Fashion As A Love Letter: Filming With Brandon “BJ” Gray
Featuring Brandon Gray | An Amen Immersive Storytelling Series
“my family were all preachers”
“My father, my grandfather, my grandmother and grandfather on my mother’s side, all of them are preachers.”
Brandon “BJ” Gray does not speak about fashion without first speaking about faith, and Amen Immersive had to get the scoop on it. From his very first sentence, he situates his creative identity in legacy. His bloodline runs through the pulpit. His tone carries the rhythm of sermons, of choirs, of Sunday mornings filled with color and conviction.
Church was not simply a part of his upbringing. It was the classroom that taught him how to show up. The place where presentation was praise.

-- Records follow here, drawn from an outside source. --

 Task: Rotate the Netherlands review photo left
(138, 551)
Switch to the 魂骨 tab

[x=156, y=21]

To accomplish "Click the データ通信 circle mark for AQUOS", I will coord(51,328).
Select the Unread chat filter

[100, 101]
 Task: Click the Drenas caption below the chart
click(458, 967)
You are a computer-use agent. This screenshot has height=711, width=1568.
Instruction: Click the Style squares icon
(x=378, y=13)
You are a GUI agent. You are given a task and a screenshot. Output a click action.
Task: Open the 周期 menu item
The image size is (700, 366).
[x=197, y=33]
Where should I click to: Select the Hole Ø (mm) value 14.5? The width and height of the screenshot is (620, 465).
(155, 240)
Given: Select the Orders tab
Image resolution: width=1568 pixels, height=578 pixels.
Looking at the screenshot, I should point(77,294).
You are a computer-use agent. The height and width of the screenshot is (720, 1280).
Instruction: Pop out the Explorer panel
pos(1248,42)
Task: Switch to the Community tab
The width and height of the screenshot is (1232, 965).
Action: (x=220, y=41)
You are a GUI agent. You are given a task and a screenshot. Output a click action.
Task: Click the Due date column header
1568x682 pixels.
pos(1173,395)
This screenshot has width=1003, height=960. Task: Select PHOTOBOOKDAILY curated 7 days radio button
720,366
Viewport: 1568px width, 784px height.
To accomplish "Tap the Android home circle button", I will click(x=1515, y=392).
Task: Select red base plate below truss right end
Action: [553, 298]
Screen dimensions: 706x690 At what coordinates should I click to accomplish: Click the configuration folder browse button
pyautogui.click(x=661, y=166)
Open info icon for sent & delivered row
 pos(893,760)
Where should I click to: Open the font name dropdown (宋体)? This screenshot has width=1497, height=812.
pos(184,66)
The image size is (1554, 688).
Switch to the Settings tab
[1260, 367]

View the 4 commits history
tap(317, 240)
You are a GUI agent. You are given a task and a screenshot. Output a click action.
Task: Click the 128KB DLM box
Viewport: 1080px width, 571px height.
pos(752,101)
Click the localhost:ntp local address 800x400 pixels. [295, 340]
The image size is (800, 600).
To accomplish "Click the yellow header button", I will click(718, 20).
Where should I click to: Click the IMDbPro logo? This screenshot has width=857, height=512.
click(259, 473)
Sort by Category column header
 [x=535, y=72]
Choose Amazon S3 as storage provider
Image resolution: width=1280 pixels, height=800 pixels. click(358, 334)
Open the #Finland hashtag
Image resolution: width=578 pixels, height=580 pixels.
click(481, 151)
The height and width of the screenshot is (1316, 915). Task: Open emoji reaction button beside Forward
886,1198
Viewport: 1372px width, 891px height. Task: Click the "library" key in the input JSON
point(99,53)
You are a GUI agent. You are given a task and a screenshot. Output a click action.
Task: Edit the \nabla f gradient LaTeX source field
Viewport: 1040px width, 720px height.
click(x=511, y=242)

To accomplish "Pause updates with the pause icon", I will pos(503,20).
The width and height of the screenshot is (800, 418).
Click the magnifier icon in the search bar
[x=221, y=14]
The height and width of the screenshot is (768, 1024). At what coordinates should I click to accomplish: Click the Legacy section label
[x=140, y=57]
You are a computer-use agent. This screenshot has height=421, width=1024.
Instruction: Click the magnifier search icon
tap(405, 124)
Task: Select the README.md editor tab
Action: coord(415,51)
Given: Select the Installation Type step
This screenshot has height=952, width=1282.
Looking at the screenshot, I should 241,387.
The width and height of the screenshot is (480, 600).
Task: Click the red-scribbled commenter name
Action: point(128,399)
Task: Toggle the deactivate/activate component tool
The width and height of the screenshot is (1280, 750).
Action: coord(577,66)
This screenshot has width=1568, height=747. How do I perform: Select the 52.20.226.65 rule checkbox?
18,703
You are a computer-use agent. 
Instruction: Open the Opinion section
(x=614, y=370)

The sanctuary where excellence became expression.
When BJ says, “I’m a proud Christian,” he is not making a statement of branding. He is declaring where his artistry begins. His faith has always been the foundation, and his family’s ministry was his earliest art direction. Every hat, every shoe, every pressed suit he saw in those pews shaped the eye he would later bring to design.
In the church, fashion has never been vanity. It has been visibility. A way to say, “God woke me up this morning, and I will dress like it.” That was his first understanding of design as language.
what fashion means to him
BJ entered fashion through frustration. As a teenager, he would walk into stores and see nothing that spoke to him. Nothing that looked like the person he imagined himself to be. Instead of waiting for someone else to make it, he decided to make it himself.
That moment of curiosity became calling. “There was a void,” he says, “and I realized I was the one meant to fill it.”
His creative direction lives inside the tension between tradition and innovation. He carries the refinement of his church upbringing and the realism of his Inglewood roots. Sundays taught him presentation, while his neighborhood taught him perspective. His style is both structured and spontaneous, an intersection where faith meets fashion and where boldness is treated as a virtue.
BJ designs with storytelling in mind. He listens to fabric like a musician listens to chords, waiting for texture to speak first. “The fabrics choose me,” he says to the Amen Immersive team, describing how he runs his hands across material until it tells him what it wants to become. That intuitive process is what makes his work feel both spiritual and cinematic.
Through his lens, fashion is not about trend but translation. He translates feeling into fit. Spirit into silhouette. Belief into boldness. And what he builds is not meant to be worn quietly. It is designed to speak.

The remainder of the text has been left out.